Every crime will be blamed on Labour’s inability to get a grip on law and order. But a more ruthless approach is impossible because the Conservatives have already filled up the prisons (there are only 500 spaces left in male jails in the whole of the UK).

Some of the more bizarre policy announcements may begin to make sense as time goes on. If there’s renewed aggression from Russia or another rogue state, the state of the armed forces will come into question.

It doesn’t matter that the Conservatives presided over a 14 year period in which the size of the army dropped from 190,000 to 126,000.

What matters is that Sunak ‘had a plan’ to fix this: National Service. And he’s got a history of positioning himself as a Cassandra-like figure. During his futile leadership debates with Liz Truss, he warned that her plans would crash the pound.

When his prediction materialised, it was very easy for him to present himself as the ‘adult in the room’ in comparison and swoop into the vacant Number 10.

But I don’t think he’s doing this in order to triumphantly return to Downing Street in five years’ time.
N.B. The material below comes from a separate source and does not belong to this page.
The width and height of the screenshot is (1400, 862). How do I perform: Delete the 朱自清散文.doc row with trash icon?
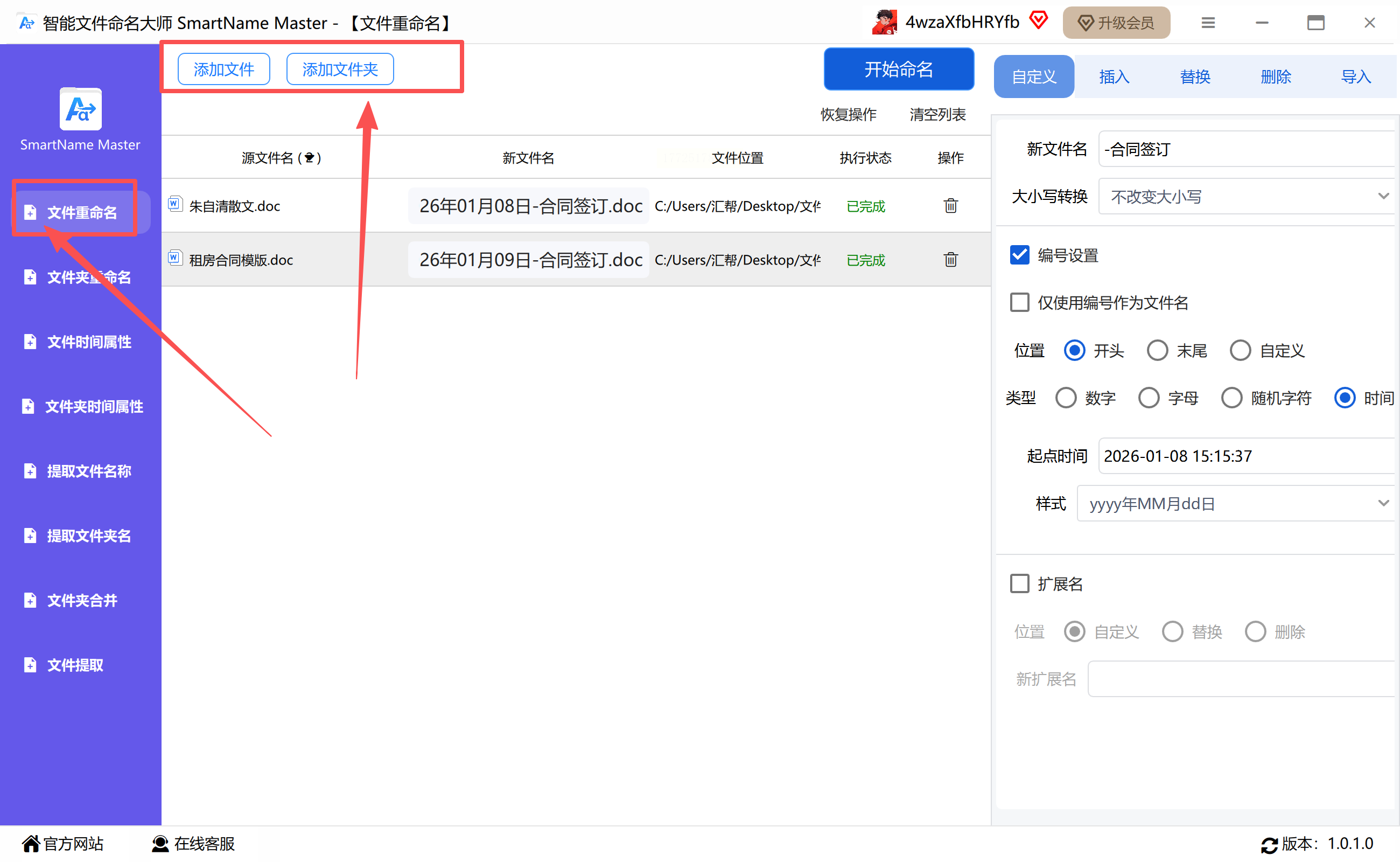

I think he's in part doing it so the Conservatives can - but for his personal benefit, the explanation is simple: Good optics.

He wants to be off in America, nodding back over the Atlantic to the mess he’s left to sagely say “I wouldn’t have done that” or “I could have prevented that.”

But is this really 4D chess from Sunak? There is one other more simple explanation for the baffling decisions of the last two weeks. Maybe he’s just bad at this.